TrustNordisk has boarded sales for Danish director Fenar Ahmad’s pan-Nordic production Valhalla, which has shot in Denmark, Sweden, Iceland and wraps its shoot in Norway this week. The first image of the film features Roland Møller (Land Of Mine, Atomic Blonde) as Thor.
The film is quite different than Ahmad’s gritty urban feature Darkland (which was a box-office hit in Denmark).
The film is based on the classic Nordic folk tales that were told in Peter Madsen’s comic book series. The comics were adapted into an animated feature called Valhalla in 1986 but the new film is very different.
The story, set in the Viking age, follows two kids, Røskva and Tjalfe, who are taken by the gods Thor and Loki on a journey to Asgaard, where the four of them together save the universe from Ragnarok, the end of the world.
Susan Wendt, Managing Director of TrustNordisk, said, “Who would not be intrigued to follow the Nordic gods into the world of Valhalla and watch Thor raise his hammer on a quest to prevent Ragnarok? Fenar did a great job with Darkland and I’m certain he will do so in the case of Valhalla as well.

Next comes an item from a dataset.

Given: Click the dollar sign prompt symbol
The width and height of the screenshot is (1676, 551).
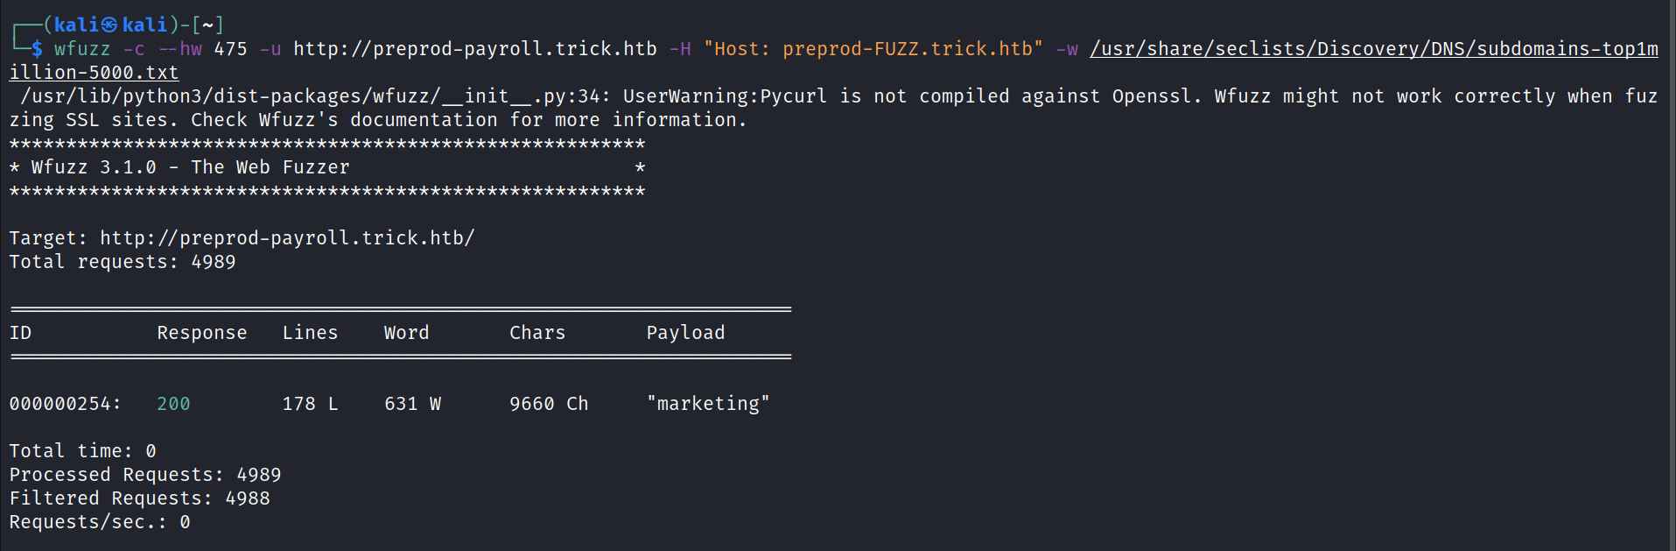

Producer Jacob Jarek of Copenhagen-based Profile Pictures told Screen, “The original film was more of a family film, we’re going a bit up in age, make it a bit darker and appeal to that same audience who watches Lord of the Rings.” The target age group for the film is 13-28, he added.
Valhalla is a Denmark-Iceland co-production, with Denmark’s Profile Pictures and Nordisk partnering with Icelandic co-producer Netop Films, and it also shot in Sweden (with backing from Film i Skane) and Norway (with partner Bacon/Bulldozer).
Feeling the Viking wind and rain
Ahmad, who co-wrote the script with Adam August, said he had always wanted to make the story of Valhalla but needed to do his lower-budget urban films first. “I read the comics growing up, I fell I love with them when I was seven. But it was more realistic to start with something like Darkland and upscale from there. I now have the capability to do [a film of this scale],” he told Screen on the set of the film in Iceland.
He says the style is “beyond realism” combining a young lead character with dark worlds, as with something like Pan’s Labyrinth. Shooting in real nature was crucial for him. “I’m trying to use less CGI and green screen and get more done in camera,” he said. “We want to feel the wind and the rain…and we are shooting in these four countries where the Vikings really were.”
The film shot for a total of 35 days: four weeks at Denmark’s Flyvestationen in Værløse and Kirke Saaby, one week in South Sweden, one week in Iceland and this final week in West Norway, on a budget of about €4.6m.
Jarek explains that the challenges of shooting in a Danish studio then in natural locations in the other three countries was worth it for the value on screen. “We need different nature to build sense that this world is big,” he says. “We’re building three worlds: Midgard the world of humans, Asgard where Valhalla is, world of gods, and then the evil chaotic forces in Udgaard.”
It is the fourth collaboration between Profile and Netop after Rams, Under The Tree, and The County, now in post.
Netop producer Grimar Jonsson was keen to jump on board Valhalla from script stage: “It’s a great story, a well known property, and to crate a family adventure from those classic myths. You couldn’t find a project that would connect the Nordic coutries better together than this one.
In Iceland, the film shot in Þingvellir, near Vik, and around Thorsmark. Iceland serves as the home of the bad guys, the Jotnar.
“It’s a very Nordic adventure,” added Jonsson, who is talking to Sena about the Icelandic distribution. “’I’m excited to dub it in Icelandic to reach the younger audience that will love this film.”
Changeable Nordic weather has been one concern with so much outdoor shooting, but Jarek said that is manageable. He said, “It’s like playing poker. We’ve been fortunate that we have had storms, it was at night when we weren’t shooting, When you want the beauty and the magic of nature you have to deal with it, that’s the exciting part.”
The cast features Roland Møller (Land Of Mine), Dulfi Al-Jabouri, Reza Forghani , Stine Fischer Christensen, Laura Jonsdottir, Salome R. Gunnarsdóttir, Asbjørn Krogh Nissen and newcomers Cecilia Loffredo and Saxo Moltke-Leth play the lead kids.
Key crew includes DoP Kasper Tuxen, editor Kasper Leick, makeup and prosthetics designers Kristín Kristjánsdóttir & Salla Yli-Luopa, costume designer Margrét Einarsdóttir, production designer Peter Grant, sound designer Peter Albrechtsen, composer Jens Ole Wowk McCoy and line producer Johnny Andersen.
Backers are The Danish Film Institute, DR, Copenhagen Film Fund, Film I Skane, the Nordisk Film & TV Fond, the Icelandic Film Centre and Icelandic broadcaster RUV.
Nordisk has set the release date in the Nordics for October 10, 2019.